A couple of big things are happening together.
The threshold has flattened for anyone to make quality video, and to distribute it everywhere. For indie filmmakers distribution has always been the bugabear: How do I screen my film for an audience? How do I attract an audience? How do they find me?
No more.
You can create and show a film in a digital chain of custody, straight from a digital videocam to Internet distribution to viewing on a high-def screen.

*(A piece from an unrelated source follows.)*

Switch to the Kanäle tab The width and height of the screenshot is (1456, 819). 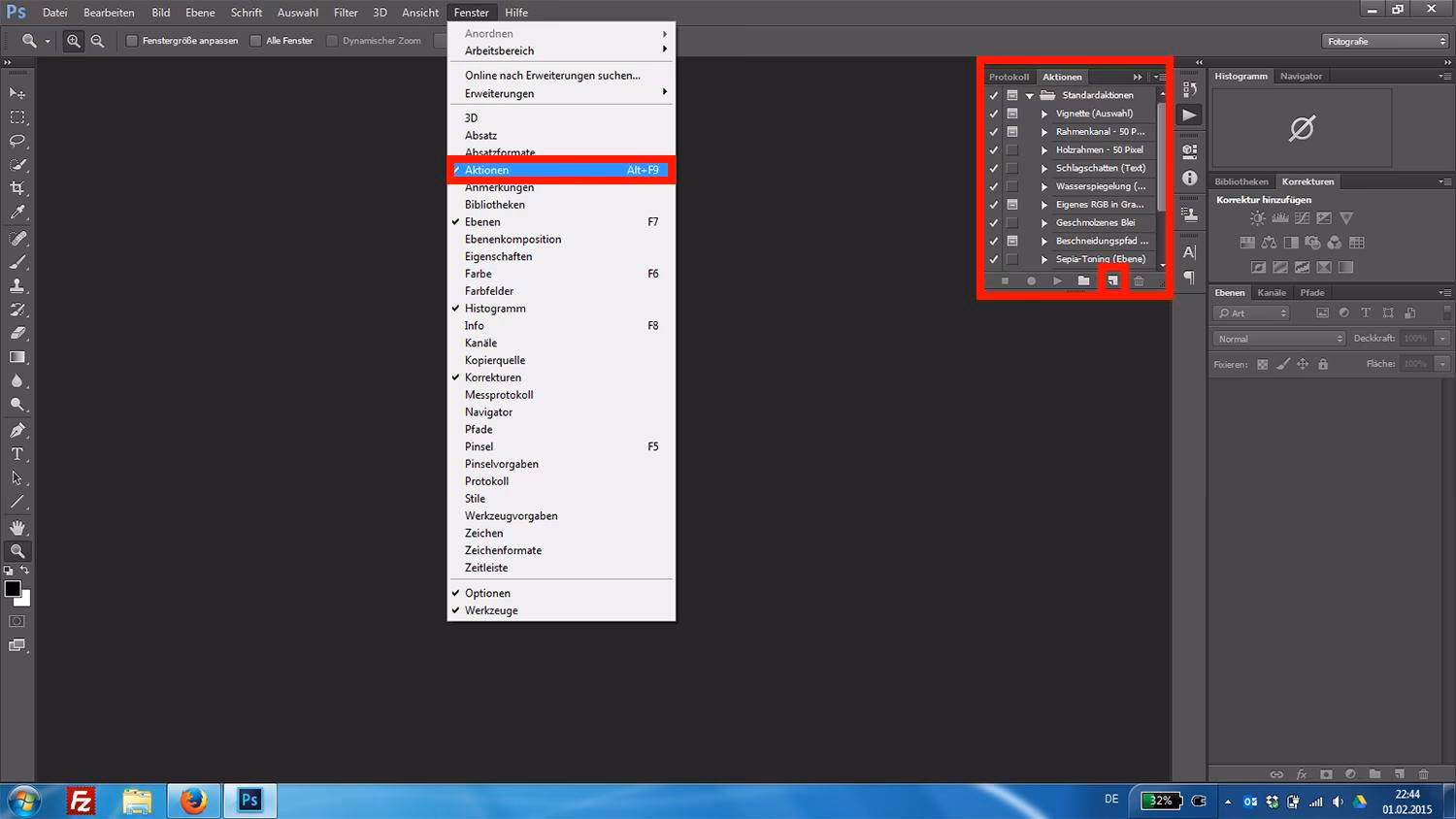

Vimeo is a high-def self-distribution outlet on the Internet. Anyone can post content on Vimeo, their content on Vimeo is available as a channel on the streaming service Roku, and it’s easy to access. Make a high-def video, post it to Vimeo, which is distributed on Roku, and now it’s on your big-screen 1080P LCD or plasma TV!
Videocam → Vimeo → Roku → High-Def screen.
The audience is everywhere: Roku is an Internet technology. Use social media on the web to alert the public, then “broadcast” your film through Vimeo and Roku.
I recently watched some indie video on a giant plasma screen at a friend’s house, streamed in from Vimeo on Roku. It was CINEMATIC. The video itself was original, fresh and polished. It looked fantastic on the huge smooth screen.
It was clearly made by pro videographers, who probably have day jobs shooting for the commercial/advertising or network/cable worlds. They had complete control of the camera and of the physical material they were shooting.
It was high def digital video. We were watching it together on a big screen, sitting together as an audience cinema-style.
The threshold is flattened. Distribution access is here. Anyone can do this (except for the being Great Filmmakers part).
It’s a new and different place. Here’s what’s shaping up!
High-Def Cam + Vimeo + Roku + High-Def Screen:
– High-Def screen, demands…
– High-Def signal (Roku), demands…
– Fresh content in High Def (Vimeo), demands…
– Filmmaker/Users (with High-Def videocams)!
Which demands Talent, but that’s another story.